:: What is needed ::
Each line below must be transcribed with no word changed.

Stored entries
================================

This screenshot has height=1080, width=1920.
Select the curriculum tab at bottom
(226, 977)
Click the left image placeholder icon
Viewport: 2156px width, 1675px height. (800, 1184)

================================

:: Problem solution ::
This screenshot has height=1080, width=1920.
Select the curriculum tab at bottom
(226, 977)
Click the left image placeholder icon
Viewport: 2156px width, 1675px height. (800, 1184)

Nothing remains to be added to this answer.